Depois de cinco horas de espera, sem que os contatos telefônicos conseguissem resolver a situação, o paciente acabou devolvido para o Hospital Espírita. Oito horas mais tarde, o pai recebeu o telefonema com a notícia que tanto temia.

— Ele só voltou para morrer — chora o pai, que enterrou o filho às 17h de segunda-feira, no Cemitério São Miguel e Almas.

Leia mais:
Medidas apresentadas há um ano ainda não venceram superlotação de emergências na Capital

Pai percebe “estado de guerra”

Formado em ciências políticas e atuariais, com pós-graduação em Desenvolvimento Econômico e Social pela Comissão Econômica para a América Latina da ONU, o consultor Vladimir Duarte Dias têm ciência de que a morte do filho era um destino previsível diante da gravidade do câncer descoberto repentinamente.

Mas não se conforma em tê-lo perdido antes mesmo de conseguir um leito que poderia amenizar seu sofrimento.

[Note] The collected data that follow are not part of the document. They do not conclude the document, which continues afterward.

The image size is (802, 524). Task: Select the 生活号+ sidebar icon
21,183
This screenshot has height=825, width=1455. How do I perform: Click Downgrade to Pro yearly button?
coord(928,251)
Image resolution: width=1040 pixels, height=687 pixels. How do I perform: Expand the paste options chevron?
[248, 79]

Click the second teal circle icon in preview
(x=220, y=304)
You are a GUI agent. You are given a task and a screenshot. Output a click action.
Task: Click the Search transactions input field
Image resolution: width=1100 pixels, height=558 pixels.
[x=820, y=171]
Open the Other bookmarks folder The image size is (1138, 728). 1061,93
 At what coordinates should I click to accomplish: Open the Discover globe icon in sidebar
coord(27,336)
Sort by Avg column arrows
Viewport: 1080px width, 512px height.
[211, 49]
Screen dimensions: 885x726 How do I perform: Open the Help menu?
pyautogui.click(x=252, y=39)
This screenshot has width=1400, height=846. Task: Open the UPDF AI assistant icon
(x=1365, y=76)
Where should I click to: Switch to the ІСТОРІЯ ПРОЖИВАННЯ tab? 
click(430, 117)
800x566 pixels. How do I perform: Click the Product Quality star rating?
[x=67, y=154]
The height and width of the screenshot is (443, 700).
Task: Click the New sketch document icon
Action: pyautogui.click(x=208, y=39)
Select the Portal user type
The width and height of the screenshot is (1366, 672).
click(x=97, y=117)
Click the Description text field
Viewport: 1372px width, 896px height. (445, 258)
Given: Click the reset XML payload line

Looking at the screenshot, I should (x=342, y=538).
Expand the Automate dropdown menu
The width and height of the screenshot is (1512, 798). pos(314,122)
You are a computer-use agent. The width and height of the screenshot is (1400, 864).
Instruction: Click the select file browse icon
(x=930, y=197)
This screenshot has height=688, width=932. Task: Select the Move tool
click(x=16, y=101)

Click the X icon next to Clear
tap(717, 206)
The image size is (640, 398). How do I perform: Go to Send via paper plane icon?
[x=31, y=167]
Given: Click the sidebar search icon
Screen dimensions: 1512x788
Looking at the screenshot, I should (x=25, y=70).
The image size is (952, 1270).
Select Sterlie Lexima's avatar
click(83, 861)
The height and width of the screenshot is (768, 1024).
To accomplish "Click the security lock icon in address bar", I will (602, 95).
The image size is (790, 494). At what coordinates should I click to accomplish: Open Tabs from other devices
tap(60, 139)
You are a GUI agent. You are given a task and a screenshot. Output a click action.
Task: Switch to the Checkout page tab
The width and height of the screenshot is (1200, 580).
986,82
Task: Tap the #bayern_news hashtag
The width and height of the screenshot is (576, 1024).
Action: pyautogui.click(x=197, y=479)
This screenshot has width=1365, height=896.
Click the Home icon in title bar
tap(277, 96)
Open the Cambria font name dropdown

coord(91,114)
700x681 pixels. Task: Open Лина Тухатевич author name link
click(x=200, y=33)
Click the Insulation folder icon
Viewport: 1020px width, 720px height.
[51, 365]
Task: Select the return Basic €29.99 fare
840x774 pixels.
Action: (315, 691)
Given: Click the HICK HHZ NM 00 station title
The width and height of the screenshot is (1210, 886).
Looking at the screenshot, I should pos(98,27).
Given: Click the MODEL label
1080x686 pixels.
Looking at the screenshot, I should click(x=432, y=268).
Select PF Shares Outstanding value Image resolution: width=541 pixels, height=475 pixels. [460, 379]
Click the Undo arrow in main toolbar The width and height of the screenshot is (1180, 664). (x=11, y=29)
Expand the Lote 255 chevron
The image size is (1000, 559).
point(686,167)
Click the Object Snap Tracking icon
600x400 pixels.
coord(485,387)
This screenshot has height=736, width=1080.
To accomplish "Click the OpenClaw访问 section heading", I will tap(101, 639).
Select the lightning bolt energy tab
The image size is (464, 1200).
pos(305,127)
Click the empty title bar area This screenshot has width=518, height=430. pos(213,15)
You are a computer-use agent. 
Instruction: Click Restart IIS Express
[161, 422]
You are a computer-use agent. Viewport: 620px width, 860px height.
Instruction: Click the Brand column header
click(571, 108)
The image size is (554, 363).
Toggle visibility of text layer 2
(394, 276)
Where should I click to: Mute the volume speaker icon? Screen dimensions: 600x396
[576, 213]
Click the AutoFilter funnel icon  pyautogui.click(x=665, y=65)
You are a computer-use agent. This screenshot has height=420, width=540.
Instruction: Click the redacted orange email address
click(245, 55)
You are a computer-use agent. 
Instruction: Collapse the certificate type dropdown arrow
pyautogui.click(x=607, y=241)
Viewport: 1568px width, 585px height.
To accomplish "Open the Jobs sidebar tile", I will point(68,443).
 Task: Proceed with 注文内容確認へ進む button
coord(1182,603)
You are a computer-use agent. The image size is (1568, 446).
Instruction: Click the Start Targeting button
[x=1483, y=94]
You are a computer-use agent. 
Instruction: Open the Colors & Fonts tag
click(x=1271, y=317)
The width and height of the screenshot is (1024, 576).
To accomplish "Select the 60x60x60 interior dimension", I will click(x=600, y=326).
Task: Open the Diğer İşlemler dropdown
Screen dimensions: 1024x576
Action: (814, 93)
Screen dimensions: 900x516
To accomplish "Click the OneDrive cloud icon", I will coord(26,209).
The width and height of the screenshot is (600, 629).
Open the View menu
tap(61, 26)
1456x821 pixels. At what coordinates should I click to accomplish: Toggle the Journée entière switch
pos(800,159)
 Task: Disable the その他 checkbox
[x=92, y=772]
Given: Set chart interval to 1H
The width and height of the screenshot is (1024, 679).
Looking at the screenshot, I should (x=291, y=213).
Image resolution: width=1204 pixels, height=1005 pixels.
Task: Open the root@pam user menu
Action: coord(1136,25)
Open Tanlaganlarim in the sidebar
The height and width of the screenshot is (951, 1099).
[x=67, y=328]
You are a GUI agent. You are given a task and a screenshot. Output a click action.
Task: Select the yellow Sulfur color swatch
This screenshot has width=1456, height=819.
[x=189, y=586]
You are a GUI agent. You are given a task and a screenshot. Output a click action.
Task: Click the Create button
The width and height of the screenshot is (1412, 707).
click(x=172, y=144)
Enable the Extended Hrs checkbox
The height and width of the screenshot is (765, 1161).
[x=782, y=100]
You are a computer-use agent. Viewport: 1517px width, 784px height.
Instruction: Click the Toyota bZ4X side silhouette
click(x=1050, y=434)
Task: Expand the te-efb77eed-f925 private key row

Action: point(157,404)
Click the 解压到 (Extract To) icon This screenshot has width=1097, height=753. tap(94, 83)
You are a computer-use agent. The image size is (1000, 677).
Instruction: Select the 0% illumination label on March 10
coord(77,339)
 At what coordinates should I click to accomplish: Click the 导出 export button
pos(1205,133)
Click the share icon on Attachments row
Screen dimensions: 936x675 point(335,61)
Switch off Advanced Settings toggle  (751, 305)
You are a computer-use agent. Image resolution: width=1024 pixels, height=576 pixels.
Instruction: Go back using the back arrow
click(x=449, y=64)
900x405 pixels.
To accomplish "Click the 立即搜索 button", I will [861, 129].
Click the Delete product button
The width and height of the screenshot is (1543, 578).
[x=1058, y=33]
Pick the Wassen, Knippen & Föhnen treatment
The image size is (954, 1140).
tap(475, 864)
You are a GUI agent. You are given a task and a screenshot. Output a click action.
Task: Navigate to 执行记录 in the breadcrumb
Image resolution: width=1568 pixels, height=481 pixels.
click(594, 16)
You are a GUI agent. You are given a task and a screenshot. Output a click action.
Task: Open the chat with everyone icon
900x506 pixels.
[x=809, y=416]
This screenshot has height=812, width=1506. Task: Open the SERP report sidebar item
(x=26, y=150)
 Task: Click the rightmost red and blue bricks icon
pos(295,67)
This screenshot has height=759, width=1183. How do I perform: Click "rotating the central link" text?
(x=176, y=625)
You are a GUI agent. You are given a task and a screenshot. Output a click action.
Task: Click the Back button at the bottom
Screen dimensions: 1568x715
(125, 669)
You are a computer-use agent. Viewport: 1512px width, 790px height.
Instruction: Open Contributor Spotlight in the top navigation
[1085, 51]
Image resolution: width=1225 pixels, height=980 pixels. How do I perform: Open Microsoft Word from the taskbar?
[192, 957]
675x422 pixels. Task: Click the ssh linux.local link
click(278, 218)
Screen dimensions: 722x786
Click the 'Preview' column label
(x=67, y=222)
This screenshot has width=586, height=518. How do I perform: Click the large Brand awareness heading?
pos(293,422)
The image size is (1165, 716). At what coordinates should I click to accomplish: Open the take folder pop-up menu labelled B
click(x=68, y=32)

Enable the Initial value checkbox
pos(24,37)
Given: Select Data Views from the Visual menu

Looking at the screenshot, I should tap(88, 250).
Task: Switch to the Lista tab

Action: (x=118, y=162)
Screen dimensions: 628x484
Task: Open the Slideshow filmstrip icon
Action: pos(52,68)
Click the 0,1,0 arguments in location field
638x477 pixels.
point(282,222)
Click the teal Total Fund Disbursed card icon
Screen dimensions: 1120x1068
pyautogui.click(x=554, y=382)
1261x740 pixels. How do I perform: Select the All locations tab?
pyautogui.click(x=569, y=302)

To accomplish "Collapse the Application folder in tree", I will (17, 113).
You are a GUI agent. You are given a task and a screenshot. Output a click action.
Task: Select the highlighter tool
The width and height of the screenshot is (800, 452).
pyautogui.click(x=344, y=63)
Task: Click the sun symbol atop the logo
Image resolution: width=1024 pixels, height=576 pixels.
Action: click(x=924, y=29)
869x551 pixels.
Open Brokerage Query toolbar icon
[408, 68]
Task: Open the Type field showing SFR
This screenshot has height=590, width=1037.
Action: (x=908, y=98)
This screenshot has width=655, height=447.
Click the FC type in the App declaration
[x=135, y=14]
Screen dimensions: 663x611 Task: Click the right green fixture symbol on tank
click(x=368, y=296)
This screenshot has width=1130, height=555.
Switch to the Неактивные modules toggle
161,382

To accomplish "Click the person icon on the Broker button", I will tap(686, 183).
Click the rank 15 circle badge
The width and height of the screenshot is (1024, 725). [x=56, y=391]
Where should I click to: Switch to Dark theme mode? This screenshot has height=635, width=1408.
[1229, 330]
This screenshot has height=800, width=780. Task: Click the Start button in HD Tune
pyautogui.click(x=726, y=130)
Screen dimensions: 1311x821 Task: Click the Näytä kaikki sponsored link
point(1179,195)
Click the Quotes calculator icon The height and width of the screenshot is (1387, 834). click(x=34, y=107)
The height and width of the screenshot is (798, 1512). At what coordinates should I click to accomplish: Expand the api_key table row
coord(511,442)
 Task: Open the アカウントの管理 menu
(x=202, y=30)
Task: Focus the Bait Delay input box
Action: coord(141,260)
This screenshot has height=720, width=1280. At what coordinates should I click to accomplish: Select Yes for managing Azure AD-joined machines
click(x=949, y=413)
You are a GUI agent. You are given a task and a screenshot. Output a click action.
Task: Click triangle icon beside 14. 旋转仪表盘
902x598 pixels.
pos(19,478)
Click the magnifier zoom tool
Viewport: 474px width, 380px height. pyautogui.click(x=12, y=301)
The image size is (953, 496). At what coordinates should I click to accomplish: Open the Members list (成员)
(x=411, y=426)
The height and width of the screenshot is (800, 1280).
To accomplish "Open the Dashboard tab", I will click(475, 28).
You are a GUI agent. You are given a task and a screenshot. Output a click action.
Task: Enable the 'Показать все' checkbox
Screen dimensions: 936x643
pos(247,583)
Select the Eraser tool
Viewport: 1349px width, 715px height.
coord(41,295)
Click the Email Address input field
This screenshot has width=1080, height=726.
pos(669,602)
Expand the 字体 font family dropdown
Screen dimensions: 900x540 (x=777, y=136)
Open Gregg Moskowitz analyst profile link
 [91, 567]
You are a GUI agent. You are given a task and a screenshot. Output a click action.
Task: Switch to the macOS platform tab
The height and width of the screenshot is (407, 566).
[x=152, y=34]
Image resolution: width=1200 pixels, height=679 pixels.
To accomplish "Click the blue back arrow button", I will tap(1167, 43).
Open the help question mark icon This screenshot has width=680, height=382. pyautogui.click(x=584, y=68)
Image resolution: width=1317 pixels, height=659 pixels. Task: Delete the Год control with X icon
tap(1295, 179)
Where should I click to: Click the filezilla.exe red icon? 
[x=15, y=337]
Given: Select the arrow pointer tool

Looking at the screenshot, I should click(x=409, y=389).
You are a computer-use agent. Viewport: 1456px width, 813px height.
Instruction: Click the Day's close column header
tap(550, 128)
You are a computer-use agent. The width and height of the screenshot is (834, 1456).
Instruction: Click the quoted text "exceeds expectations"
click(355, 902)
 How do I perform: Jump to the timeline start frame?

— Nessas horas não adiante ter conhecimento, recurso. O problema é estrutural.

Do alto de sua dor, acredita que a situação da saúde pública precisa ser encarada como um cenário de guerra pelas autoridades. Gostaria de ver as forças armadas agindo com hospitais de campana para ajudar a minimizar o caos reinante, como se faz nos campos de batalha.

— Estamos em um estado de guerra, não pode ser tratado de forma convencional — defende.

Autor de livros como Genealogia da Liberdade, também reflete sobre a ganância que teria feito muitos médicos acastelarem-se em “nos casulos de suas fortalezas de alto padrão e clientes de grande poder econômico e político”. Mas considera que a principal responsabilidade é do poder público, que não tem plano de ação e age tentando tapar furos.

— Não adianta brigar com ninguém no balcão, a responsabilidade pelo que aconteceu está nos palácios, e eles não vão ouvir.

Apesar de tudo, diz que não sente raiva.

— A raiva não ultrapassa um metro. O amor é capaz de dar a volta ao mundo.

Paixão por automobilismo

Apaixonado por automobilismo, Luiz Marcelo Dias chegou a ser piloto de fórmula especial na juventude. Com o diagnóstico de esquizofrenia, pouco depois dos 20 anos, passou a ter uma vida mais reclusa, mas com o aprimoramento dos tratamentos para a doença vinha-se mantendo bem na última década. Atualmente, morava com a mãe no bairro Petrópolis e jogava tênis regularmente. Um de seus hobbies era montar e desmontar os motores de dois calhambeques que mantinha em frente de casa. É lembrado por familiares como uma pessoa doce, humilde e amorosa.